O artigo de Henn e Sifuentes também contribui com informações relevantes sobre o impacto na dinâmica familiar da chegada da criança com deficiência (e que também se configura como uma das preocupações desse projeto de pesquisa). Segundo essas autoras, os resultados são bem variáveis e divergentes apontando tanto para um evento que culminaria numa crise e desarmonia do casal, quanto aqueles que se referem a impactos positivos, de que o nascimento acarretou mais ajustamento entre o casal por causa da necessidade maior de compartilharem as atividades cotidianas devido à chegada de um membro da família com deficiência.

Existem ainda os pesquisadores que defendem que a presença de uma criança com defici- ência não acarretaria, necessariamente, em processos disfuncionais na vida do casal. Contudo, os estudos destacam que existe um estresse e uma sobrecarga nas famílias com crianças com deficiência e que essa sobrecarga atinge principalmente as mães.

O estudo ainda apontou para uma grande diferença entre enfoques e metodologias entre estudos internacionais (de base mais quantitativa e focados geralmente em intervenções feitas com os pais, estresse parental e saúde mental e da experiência da paternidade), as pesquisas nacionais, se concentraram em estudos de base qualitativa e focavam principalmente a questão da experiência da paternidade:

Os dados evidenciam que um dos temas de maior destaque no cenário brasileiro e também, em certa medida, nos estudos internacionais, refere-se à experiência de paternidade no contexto das necessidades especiais. De modo geral, grande parte destes aponta a complexidade desta experiência, enfocando possíveis aspectos positivos, como a atribuição de significado para esta vivência particular de ser pai de uma criança com necessidades especiais e a não percepção deste acontecimento como um problema em suas vidas, bem como dificuldades, por questões sociais e do impacto causado nas vidas dos pais (HENN; SIFUENTES, 2012, p. 137).

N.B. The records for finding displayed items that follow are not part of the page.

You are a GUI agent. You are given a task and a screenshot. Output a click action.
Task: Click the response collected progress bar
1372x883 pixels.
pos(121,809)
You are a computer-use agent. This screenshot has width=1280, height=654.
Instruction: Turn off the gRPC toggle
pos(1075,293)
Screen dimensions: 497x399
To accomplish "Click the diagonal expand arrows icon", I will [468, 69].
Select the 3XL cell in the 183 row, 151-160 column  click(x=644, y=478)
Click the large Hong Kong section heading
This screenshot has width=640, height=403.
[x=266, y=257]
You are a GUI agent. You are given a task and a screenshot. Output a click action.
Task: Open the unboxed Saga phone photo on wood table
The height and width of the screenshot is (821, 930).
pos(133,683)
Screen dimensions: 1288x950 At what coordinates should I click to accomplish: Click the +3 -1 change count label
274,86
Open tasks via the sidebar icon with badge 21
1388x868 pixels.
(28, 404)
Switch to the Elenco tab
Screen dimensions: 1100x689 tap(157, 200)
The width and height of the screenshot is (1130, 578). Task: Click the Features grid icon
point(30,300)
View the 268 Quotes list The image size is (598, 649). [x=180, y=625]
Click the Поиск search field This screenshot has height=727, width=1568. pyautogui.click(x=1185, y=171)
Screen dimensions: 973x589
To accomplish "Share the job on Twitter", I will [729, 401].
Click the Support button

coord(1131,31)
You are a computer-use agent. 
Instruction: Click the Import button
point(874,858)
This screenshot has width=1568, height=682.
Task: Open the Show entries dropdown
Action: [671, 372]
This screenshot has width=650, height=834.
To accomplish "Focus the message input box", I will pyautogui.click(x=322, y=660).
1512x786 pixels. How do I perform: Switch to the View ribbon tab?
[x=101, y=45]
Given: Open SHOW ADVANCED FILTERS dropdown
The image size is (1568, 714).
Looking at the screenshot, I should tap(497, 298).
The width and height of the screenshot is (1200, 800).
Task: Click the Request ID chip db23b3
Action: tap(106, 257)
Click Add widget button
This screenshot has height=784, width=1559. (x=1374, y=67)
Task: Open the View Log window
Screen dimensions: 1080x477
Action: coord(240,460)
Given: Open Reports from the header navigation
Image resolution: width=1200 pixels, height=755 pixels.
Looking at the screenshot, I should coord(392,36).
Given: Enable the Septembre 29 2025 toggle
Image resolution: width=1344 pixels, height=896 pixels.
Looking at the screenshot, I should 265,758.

Ainda dentro da raridade de pesquisas voltadas para a experiência da paternidade no contexto da deficiência, ainda são mais escassos os estudos dedicados a essa discussão a partir de uma perspectiva feminista e de gênero. Por outro lado, existe uma produção expressiva de estudos voltados para a experiência da maternidade com crianças com deficiência em que o lugar quase exclusivo de cuidadoras é problematizado e contextualizado dentro de sistemas de opressão baseados no machismo e no patriarcado.